Mailbox #2: String Reverse and Array Bound Checking

Query: How to reverse a string without using any variable. You are not even allowed to use a variable to store a string.

There has to be some temporary variables to be used, for looping over the string.
Reversing a string requires swapping first character with the last, second with second last, third with third last and so on. Now the problem requires the string to be reversed in place (without using any other buffer to store the reversed string). So, we will have to interchange the elements in the original string buffer itself. Following is a pseudo code for the same.

i = 0;
j = StringLength – 1;
while (i < j) { Swap i and j element of String ++i; --j; }

The swapping of the two elements can be done either using a temporary variable or using XOR operator.

Query: “C” doesnt provide boundation checking on array but it is still able to findout the length of array using the sizeof(). Why it cannot enforce boundation checking on array?

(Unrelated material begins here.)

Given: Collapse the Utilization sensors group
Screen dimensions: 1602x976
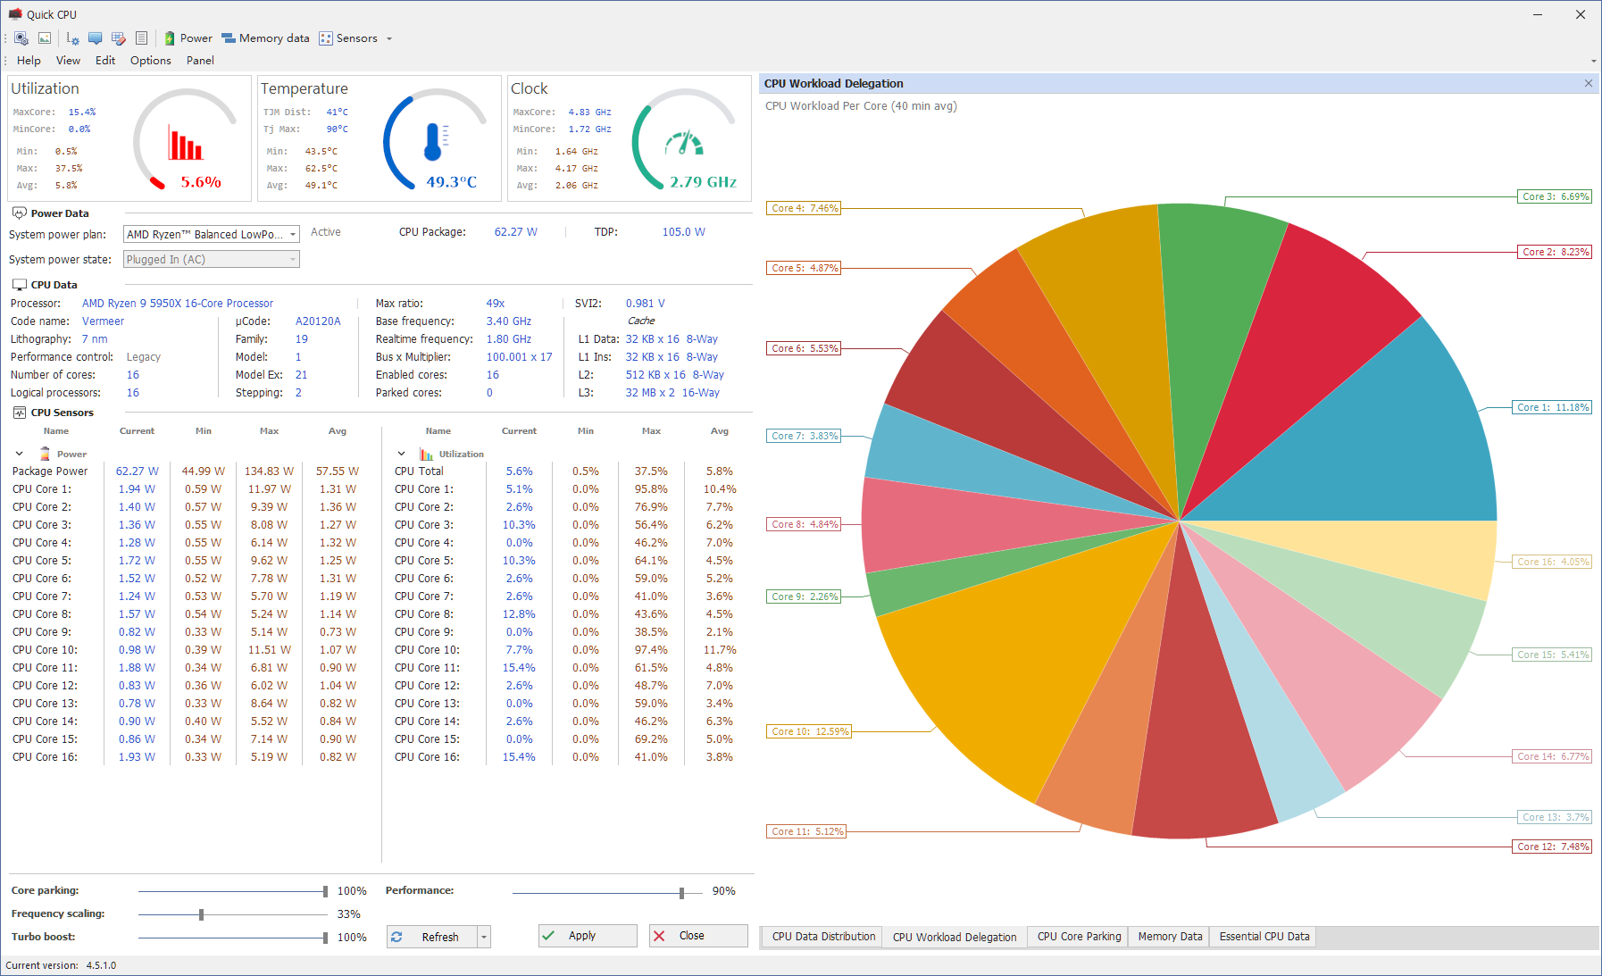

The reason why C is able to find out the length of array is because the length of array is part of its type declaration. As the type of a variable is known at compile time, sizeof operator can be used to find the length of array.
Faster execution speed would be one reason why C don’t do array bound checking.

Mailbox #1: Pointer query

Query: What this pointer exactly holds in this case and how it works.

int *p;
p = (int *)300;

In the above assignment statement, we are storing an integer into a pointer. Since it will not be allowed directly, hence a type casting is required.
Once the assignment is done, pointer p will contain 300 and it will be interpreted as an address. Dereferencing the pointer p, will try to access an integer stored at address 300. The result will be garbage (unless you know what is stored at address 300). Also, the safe execution of the dereferencing statement will depend on the OS in which the code is executed. As under Linux the program will generate segment fault/core dump.

Read Pointer in C/C++ Part – 1 for more explanation.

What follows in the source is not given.